How to complete this task.
Repeat the following entries exactly, excluding pictures.

══ Material for the task ══

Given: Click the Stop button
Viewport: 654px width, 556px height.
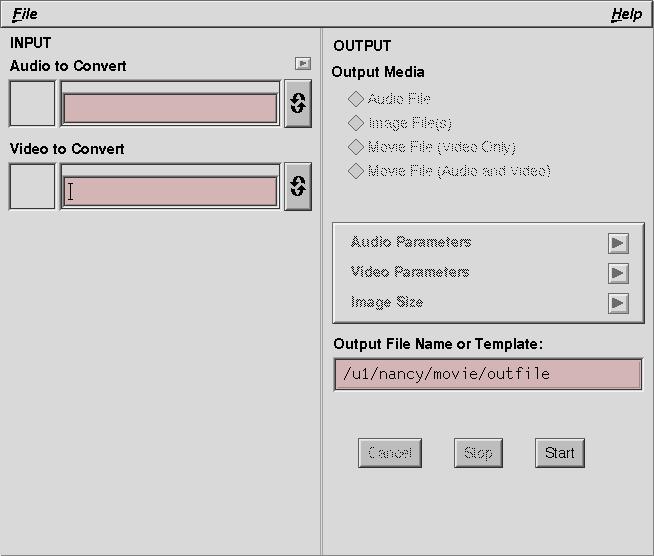Looking at the screenshot, I should 478,453.
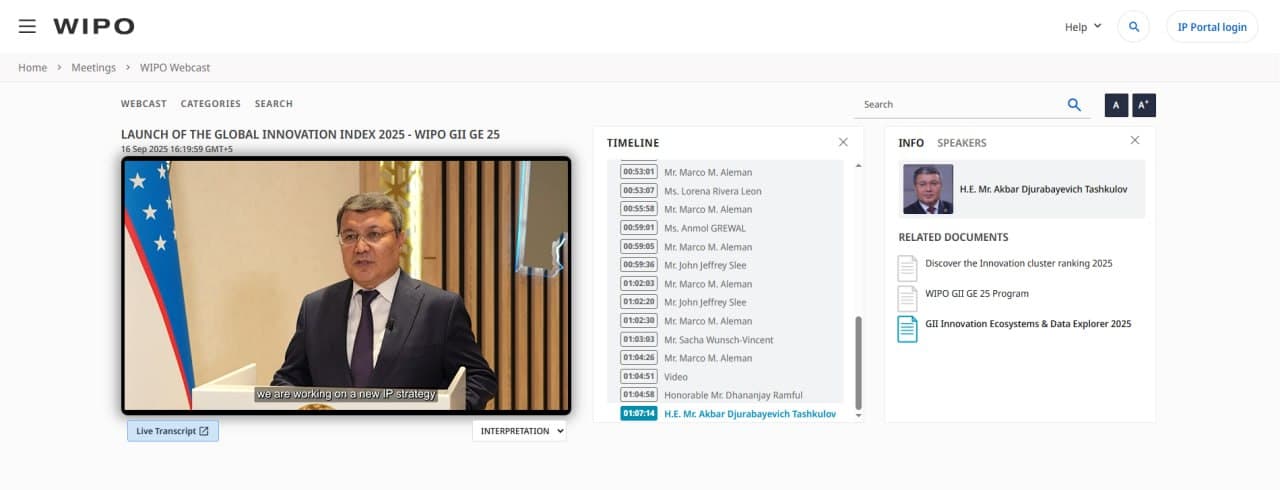Click the WIPO GII GE 25 Program document icon

point(907,298)
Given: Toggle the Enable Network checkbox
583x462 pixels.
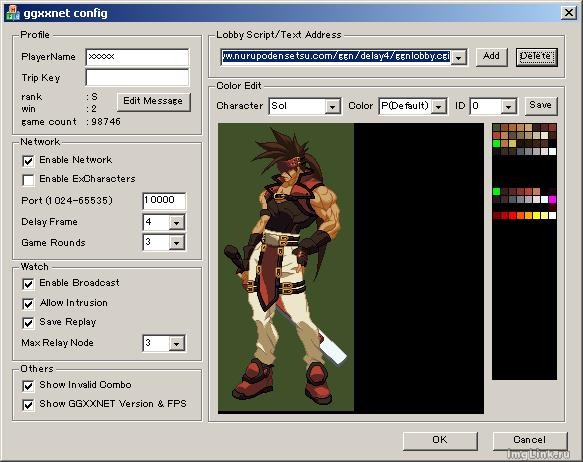Looking at the screenshot, I should pos(28,161).
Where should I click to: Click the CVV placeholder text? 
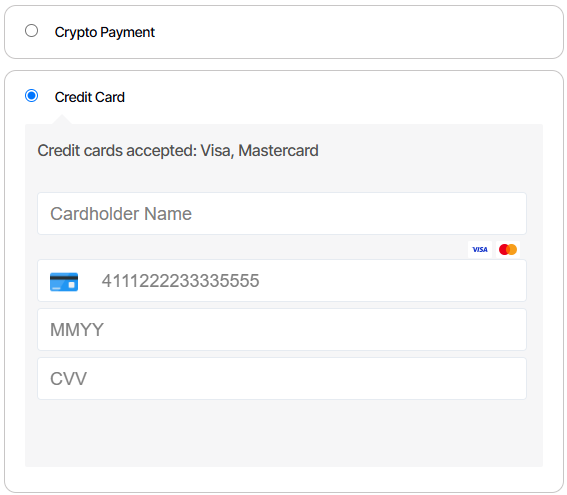click(68, 379)
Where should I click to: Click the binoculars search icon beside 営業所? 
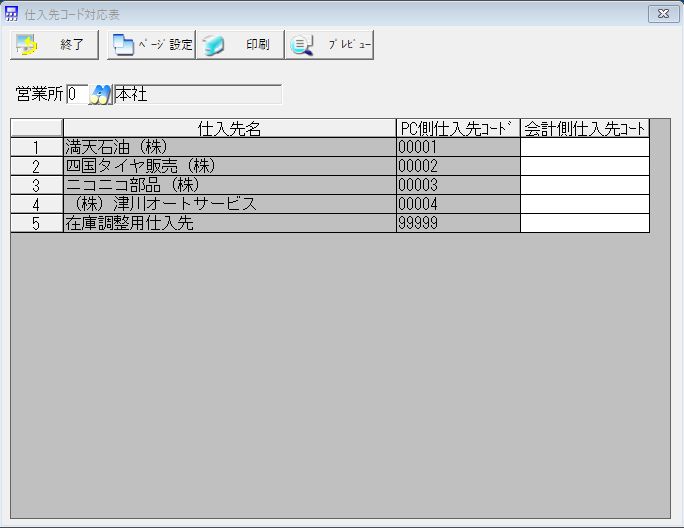point(101,95)
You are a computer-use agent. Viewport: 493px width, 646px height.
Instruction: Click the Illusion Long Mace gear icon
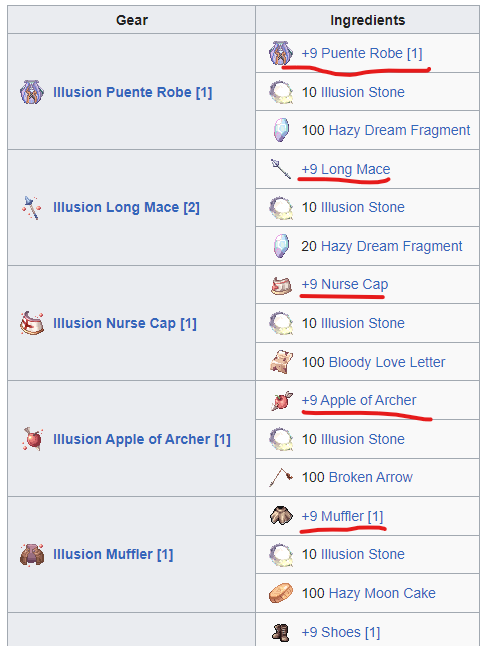[32, 208]
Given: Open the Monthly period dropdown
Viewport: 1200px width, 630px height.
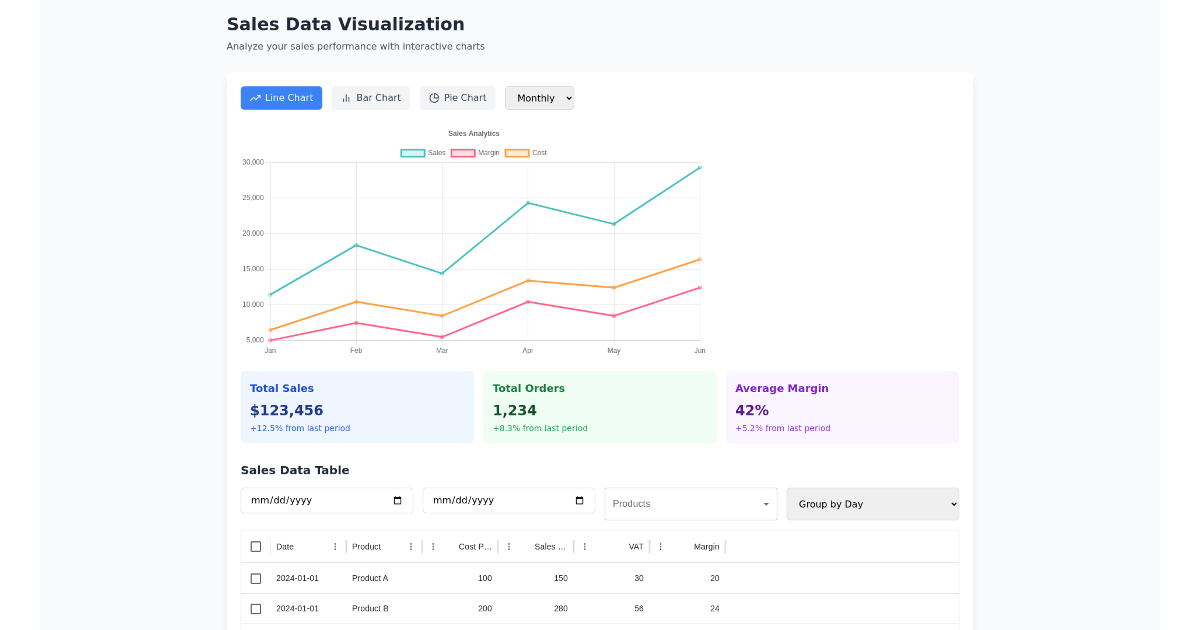Looking at the screenshot, I should pos(540,97).
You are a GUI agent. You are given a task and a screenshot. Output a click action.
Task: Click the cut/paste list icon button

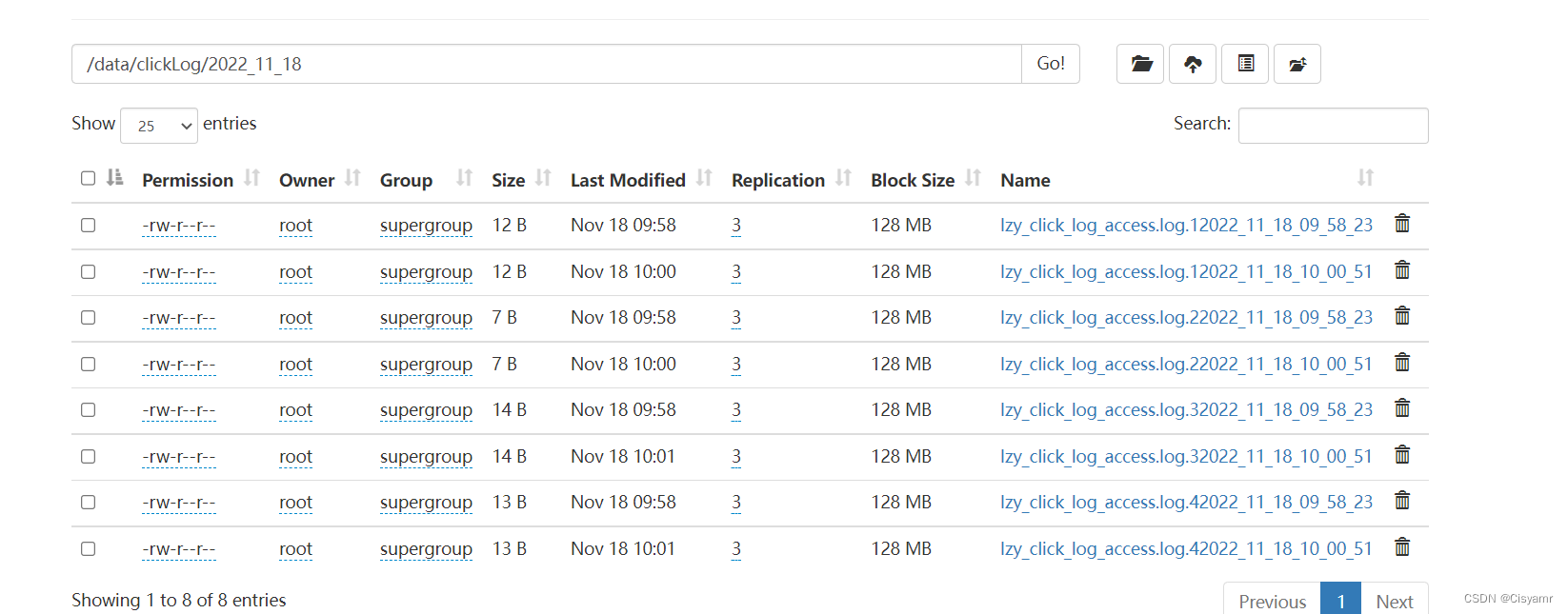[1245, 64]
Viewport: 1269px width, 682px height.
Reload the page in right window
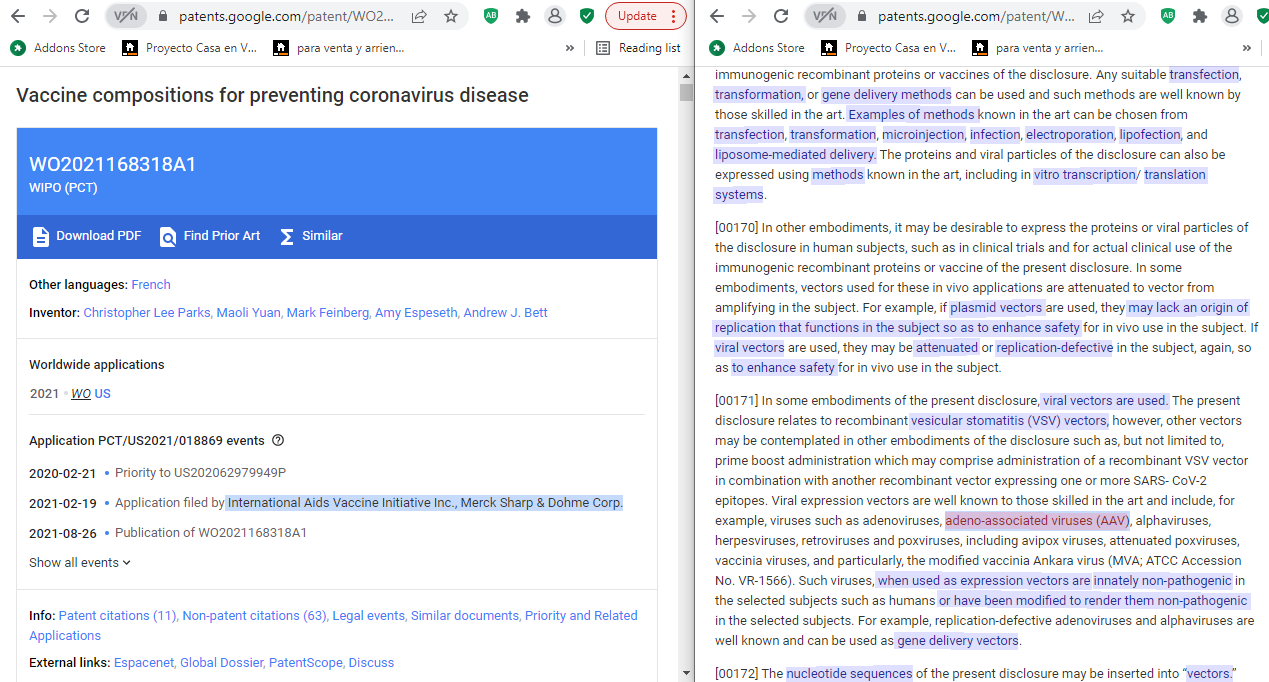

═══

Reply.
Given: Click the Stop button
Viewport: 654px width, 556px height.
Looking at the screenshot, I should 478,453.
Click the WIPO GII GE 25 Program document icon

point(907,298)
Given: Toggle the Enable Network checkbox
583x462 pixels.
Looking at the screenshot, I should pos(28,161).
Where should I click to: Click the CVV placeholder text? 
click(68, 379)
Where should I click to: Click the binoculars search icon beside 営業所? 
point(101,95)
You are a computer-use agent. Viewport: 493px width, 646px height.
Instruction: Click the Illusion Long Mace gear icon
[32, 208]
Given: Open the Monthly period dropdown
Viewport: 1200px width, 630px height.
Looking at the screenshot, I should pos(540,97).
You are a GUI agent. You are given a task and a screenshot. Output a click action.
Task: Click the cut/paste list icon button

[1245, 64]
Viewport: 1269px width, 682px height.
Reload the page in right window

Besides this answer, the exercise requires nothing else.